## PASSAGE SHOWN:
══════
MRHS Celebrates Earth Day


Every year, the world recognizes April 22 as Earth Day to show appreciation and support for environmental protection. Continuing with last year’s newfound tradition, this year there will be many virtual summits held beginning April 20th. Prominent activists attending these summits include Greta Thunberg, Alexandria Villaseñor, and Licypriya Kangujam, where they will promote discussion on issues and examine environmental justice.
The first Earth Day was organized in 1970 by Wisconsin Senator Gaylord Nelson. Nelson was disturbed that such an important issue with such drastic consequences was being neglected by the media and by the masses, so he started Earth Day to try and put environmental issues on the national agenda. The event was an astounding success, with an estimated more than 20 million people all over the world partaking in festivities and taking to the streets to show their support. Earth Day has become a major milestone and accomplishment for environmental activists and the event continues to this day.
Environmental issues are important to many students here at MRHS.
“I feel like we are responsible for the harmful effects of global warming. Global warming can cause an increase in temperatures, drought, and glaciers melting. Climate change makes species go extinct or become endangered. This results in a loss of biodiversity on the planet,” freshman Bhasuri Yerasi said. These issues have been brought to light thanks, in part, to Nelson’s contributions, and many Marriotts Ridge students are passionate about solving these possibly catastrophic problems.
“I feel very strongly on the need to act upon issues surrounding the environment, and if I were eligible to vote it would for sure be my number one issue,” freshman Henry Merkel said. Environmental issues are currently at the forefront of many people’s minds, and for good reason. They could cause harm to our wellbeing in the future. For instance, global warming could drastically degrade our drinking water, potentially causing massive water shortages.
MRHS students feel the need to work together in order to spread awareness about Earth Day.
“We could have a spirit week, or have students go out and do some project like planting trees. We should do something to show everyone that we care and that the environment should be preserved,“ junior Sarah Li said. Having a hands-on project that teaches students about the importance of conservation could end up being a very memorable and enjoyable experience. Also, in-person students may welcome the opportunity of going outside during the school day.
══════
## PROMPT 1:
According to the Earth Day article, who organized the first Earth Day?
## PROMPT 2:
Output the part of the Earth Day article from "Environmental issues are important" to "possibly catastrophic problems.".
The lines that follow are separate material and are not part of the Earth Day article.

## RAW DATA:
══════
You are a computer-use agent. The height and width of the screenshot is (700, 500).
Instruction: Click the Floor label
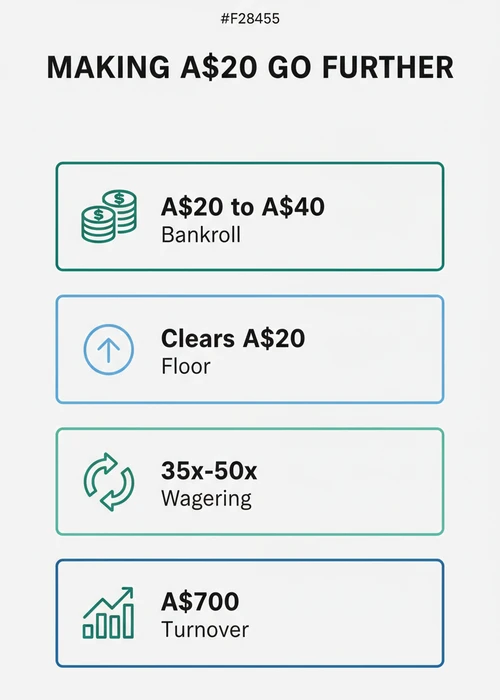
══════
## EXERCISE ANSWER 1:
Wisconsin Senator Gaylord Nelson organized the first Earth Day in 1970.

## EXERCISE ANSWER 2:
Environmental issues are important to many students here at MRHS.
“I feel like we are responsible for the harmful effects of global warming. Global warming can cause an increase in temperatures, drought, and glaciers melting. Climate change makes species go extinct or become endangered. This results in a loss of biodiversity on the planet,” freshman Bhasuri Yerasi said. These issues have been brought to light thanks, in part, to Nelson’s contributions, and many Marriotts Ridge students are passionate about solving these possibly catastrophic problems.